Would you print the data below exactly, leaving out every picture?

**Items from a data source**
§

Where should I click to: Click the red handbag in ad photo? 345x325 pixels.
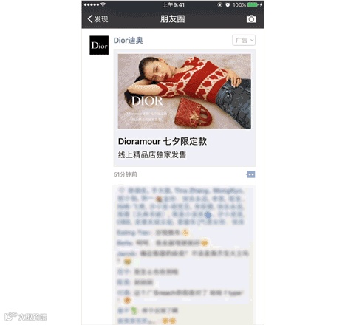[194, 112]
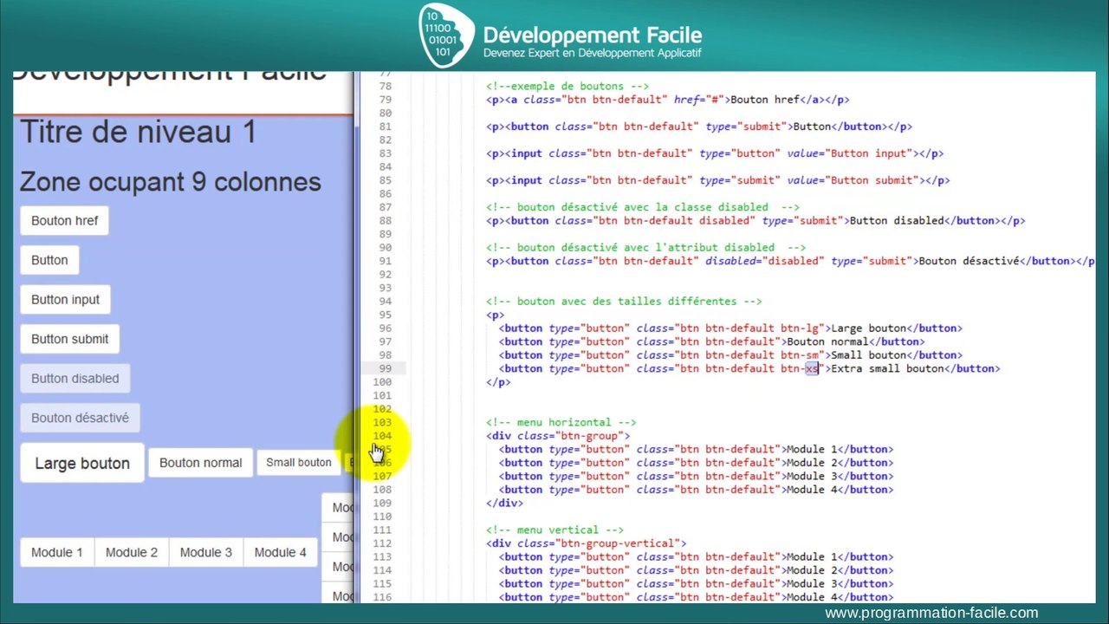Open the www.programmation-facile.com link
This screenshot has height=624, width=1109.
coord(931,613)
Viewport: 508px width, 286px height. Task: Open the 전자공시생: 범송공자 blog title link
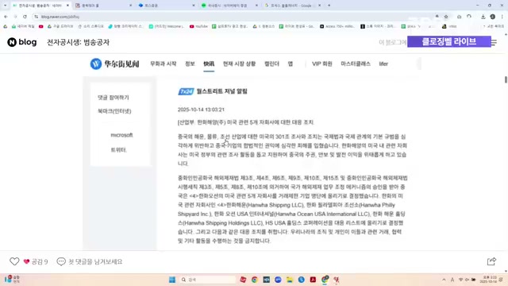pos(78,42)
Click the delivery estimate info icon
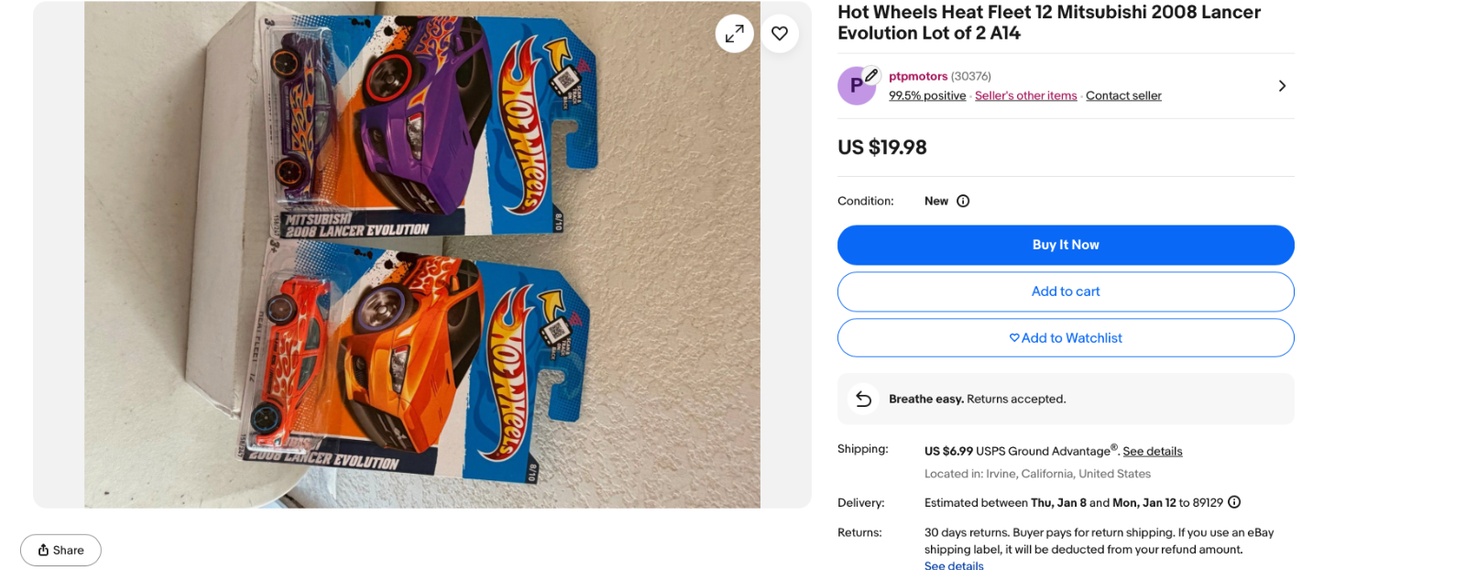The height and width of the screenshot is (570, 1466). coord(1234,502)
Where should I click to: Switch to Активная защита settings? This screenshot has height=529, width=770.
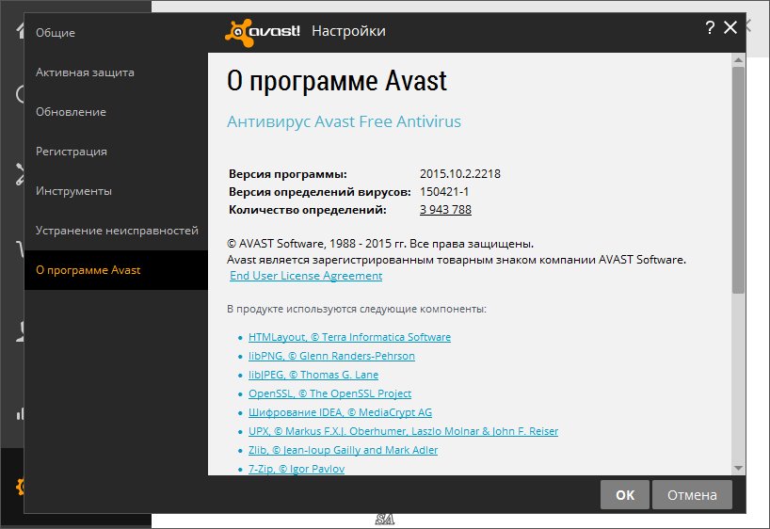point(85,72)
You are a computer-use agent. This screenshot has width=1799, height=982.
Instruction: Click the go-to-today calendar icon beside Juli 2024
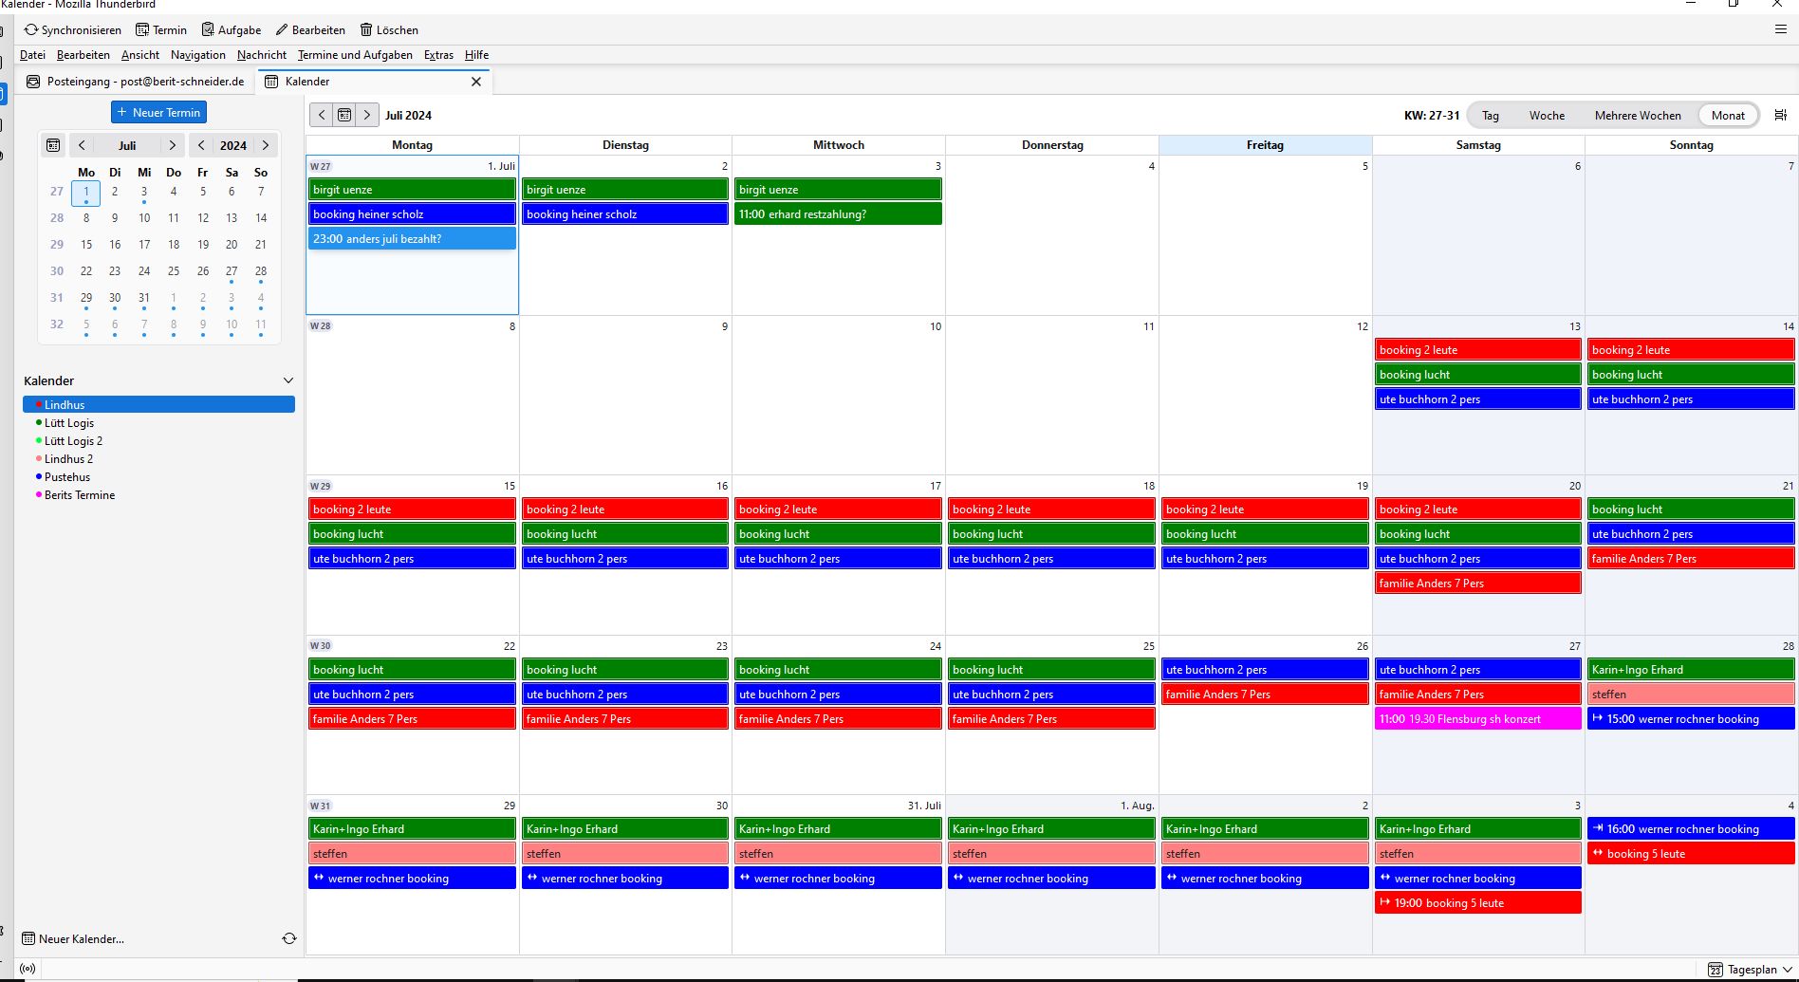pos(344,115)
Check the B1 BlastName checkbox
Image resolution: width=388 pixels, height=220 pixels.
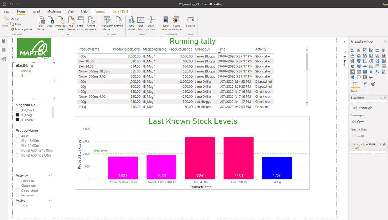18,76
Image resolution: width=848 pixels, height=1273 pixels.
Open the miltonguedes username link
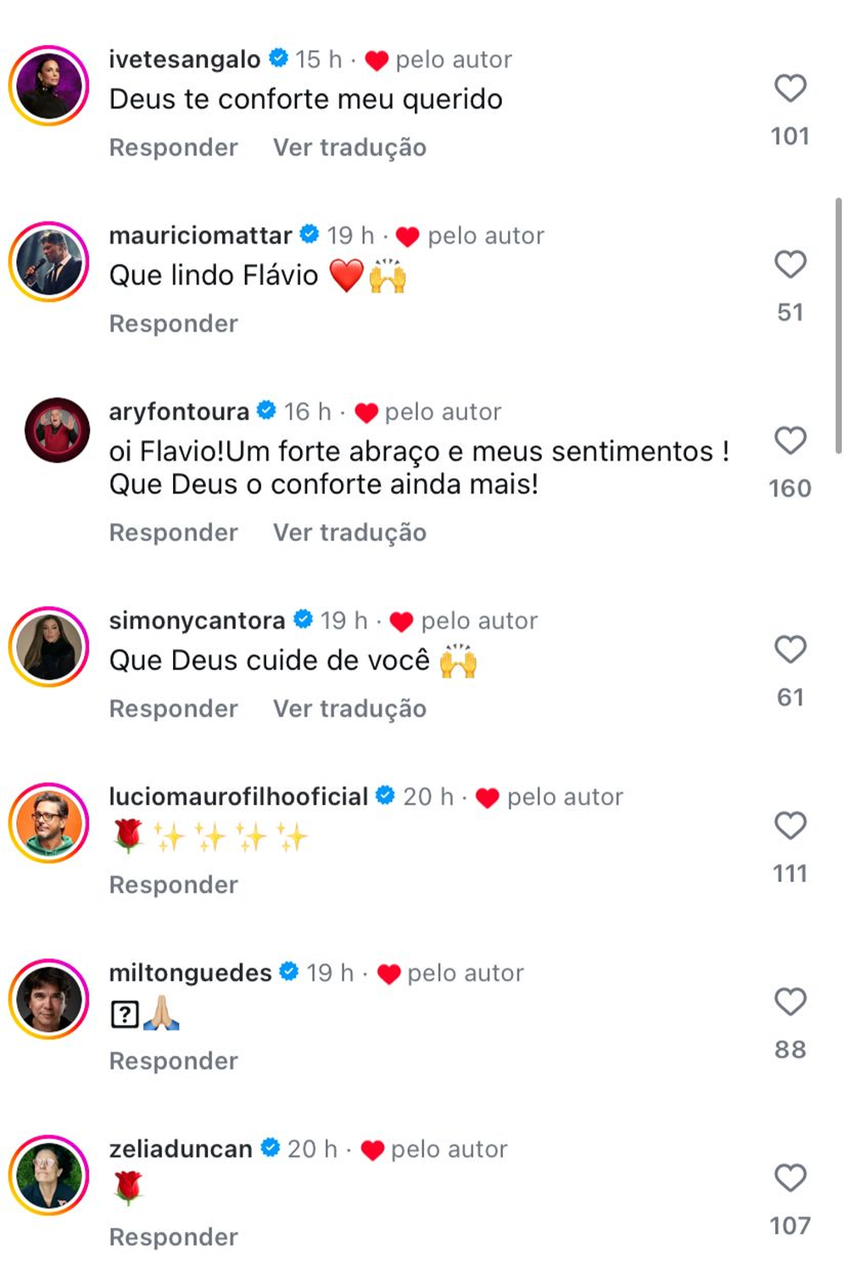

§

**Exercise output**
Where should I click to: Click the red handbag in ad photo? 345x325 pixels.
[194, 112]
Open the www.programmation-facile.com link
This screenshot has height=624, width=1109.
coord(931,613)
Viewport: 508px width, 286px height. Task: Open the 전자공시생: 범송공자 blog title link
pos(78,42)
Click the delivery estimate info icon
The height and width of the screenshot is (570, 1466). coord(1234,502)
Where should I click to: Switch to Активная защита settings? This screenshot has height=529, width=770.
point(85,72)
You are a computer-use agent. This screenshot has width=1799, height=982.
Instruction: Click the go-to-today calendar icon beside Juli 2024
pos(344,115)
Check the B1 BlastName checkbox
Image resolution: width=388 pixels, height=220 pixels.
18,76
Image resolution: width=848 pixels, height=1273 pixels.
Open the miltonguedes username link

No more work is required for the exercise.